Washington Watch: AACC outlines transition agenda proposals


Washington Watch is produced by the AACC office of government relations and policy analysis.

The American Association of Community Colleges (AACC) has publicly released its formal top-line transition agenda for the incoming Biden administration.  

President-elect Joe Biden has created numerous teams, generally focused on individual departments, that are formally dedicated to ensuring that new executive branch personnel are familiar with the priorities of major interest groups. AACC’s policy statement complements its detailed U.S. Education Department regulatory agenda.

AACC President and CEO Walter Bumphus has formally met twice with members of the education transition team. AACC Board Chair William Serrata, president of El Paso Community College (Texas), and immediate past-Chair Alex Johnson, president of Ohio’s Cuyahoga Community College, also represented AACC to the transition team. 

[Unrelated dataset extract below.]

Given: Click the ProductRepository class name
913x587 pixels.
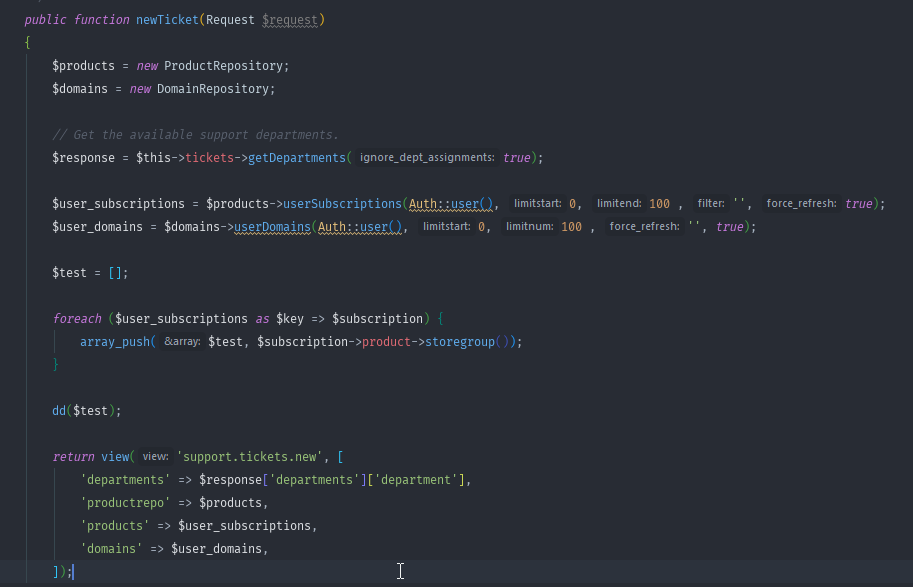Looking at the screenshot, I should coord(225,66).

The communication to the Biden transition team focuses on longstanding AACC priorities in the areas of student financial assistance, workforce training, institutional support and other areas. Many of AACC’s positions have been reflected in campaign proposals from then-candidate Biden. In turn, some of the Biden-Harris proposals echo ideas either proposed by President Barack Obama or advanced in Congress, generally by Democrats.  

Student financing priorities

Core federal government assistance to community college campuses comes in the form of student aid. AACC supports America’s College Promise proposals that would eliminate tuition for community students — a position the association has held since early 2015. Incoming First Lady Dr. Jill Biden has stated publicly that she will continue her strong support for establishing a national Promise program. Many other proposals continue to surface about reducing college tuition to broad ranges of students or to establish debt-free college.  

AACC also supports substantial increases to the Pell Grant maximum, as proposed by the Biden campaign. (The current maximum grant is $6,345.) Such increases would likely help community college students to work fewer hours and/or borrow less.

AACC also continues to prioritize the establishment of short-term program Pell Grant eligibility and is urging the incoming administration to rally behind the concept. Opposition to this new eligibility has been widespread and surely unanticipated on community college campuses.

In recent days there has been fevered public debate about the possibility of Biden forgiving significant amounts of federal student debt, as much as $50,000. AACC’s materials emphasize the circumstances and needs of low-balance, low-income borrowers, whose repayment challenges often tend to be overlooked in the focus on eye-popping amounts of student debt.  

Also reflecting the association’s focus on the lowest-income students is a recommendation that the administration works to ensure that community college students are made fully aware of key potential federal benefits for which they may qualify.

Equity, job training and other institutional issues

AACC also is urging the Biden administration, as it has urged Congress, to make major investments in community college job training. The now-expired Trade Adjustment Assistance Community College and Career Training program is being held up as a model, but others, including the fledgling Strengthening Community College Training Grants program (SCCTG), could work well to support needed training.

AACC is requesting support for minority-serving institutions (MSIs), which continue to command strong political backing but may receive a further financial boost from the new administration. MSI financing buttresses the association’s broader equity agenda, which includes an emphasis on the need to improve transfer for all students, particularly Blacks and Latinos. 

The challenges of rural colleges in accessing federal funds were also emphasized by the association. One other priority that the association is raising is connectivity/broadband access. The national visibility of this last issue has clearly been elevated by the pivot to distance education during the pandemic, at both the postsecondary and K-12 levels.

Although all new presidential administrations take time to install new personnel and develop their own policies, the Biden-Harris team may have a relatively smooth initiation, despite evident political pressures. At minimum, many of the already announced Cabinet-level and other political appointees have had substantial Washington experience. As of this writing, however, neither the secretaries of education nor labor nominations have been announced.

About the Author

David Baime
is senior vice president for government relations and policy analysis at the American Association of Community Colleges.